Clinton won the state by 13.64%, a reduced margin of victory from Obama's 17.33% in 2012. Clinton carried six of the state's eight counties; however, this was the first time a Republican presidential candidate had won Windham County since George H. W. Bush in 1988. This was the first election since 1940 in which Connecticut did not vote for the same candidate as Michigan.

Trump's strongest county in the state was rural Litchfield County, while Clinton's biggest win was in adjacent, more urban Hartford County. Areas that swung in Clinton's favor were mainly concentrated in suburban Fairfield County, in towns like Darien, New Canaan, and Westport.
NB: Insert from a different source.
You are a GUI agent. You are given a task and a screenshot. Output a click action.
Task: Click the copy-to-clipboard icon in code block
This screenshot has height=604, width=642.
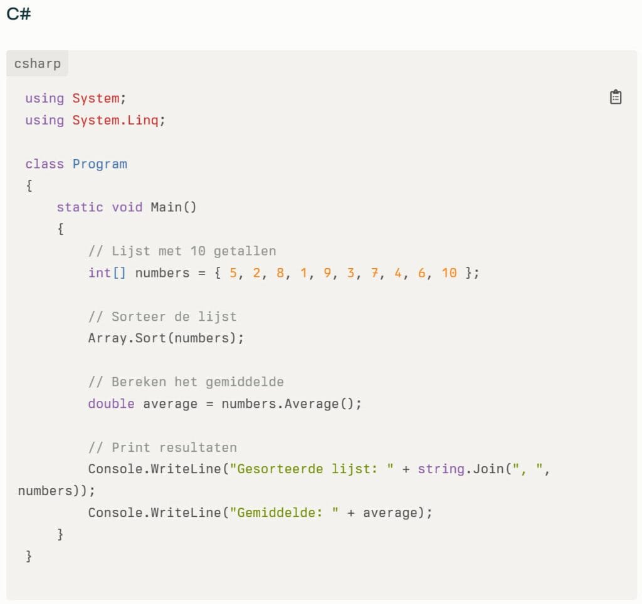pyautogui.click(x=616, y=97)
This area is home to many New York City commuters. Other Democratic swings were in suburbs outside Hartford, such as Granby, East Granby, and Glastonbury, as well as outside New Haven, in towns like Guilford, Madison, and Woodbridge. This was the first time since 1888 that Darien and the first time since 1912 that Easton voted Democratic, largely due to opposition to the populist Trump among historically Republican affluent and educated voters. By contrast, areas that swung hard for Trump were mainly located in Windham County and northern New London County, in towns like Killingly, Sterling, Plainfield, and Voluntown. This mirrored a national trend of working-class support for Trump.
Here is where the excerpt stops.